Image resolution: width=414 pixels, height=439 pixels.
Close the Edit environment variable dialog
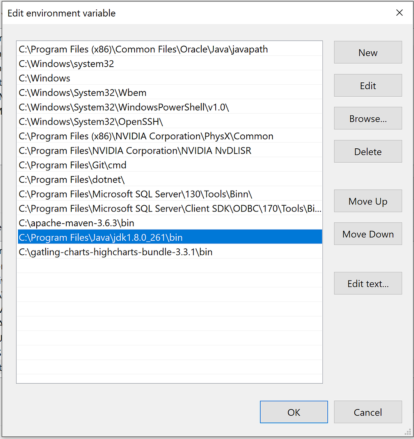(399, 13)
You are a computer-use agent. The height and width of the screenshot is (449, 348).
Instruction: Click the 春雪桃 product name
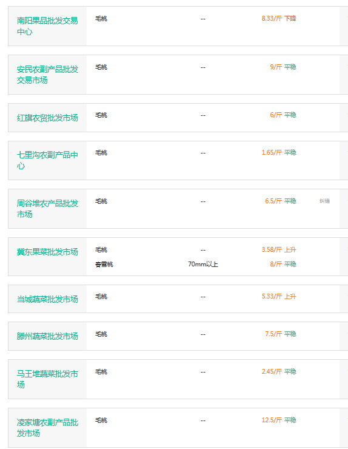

################

STATED PROBLEM
Reproduce every line of the two entries above verbatim, leaving out the pictures.

RESPONSE
Image resolution: width=414 pixels, height=439 pixels.
Close the Edit environment variable dialog
(399, 13)
You are a computer-use agent. The height and width of the screenshot is (449, 348).
Instruction: Click the 春雪桃 product name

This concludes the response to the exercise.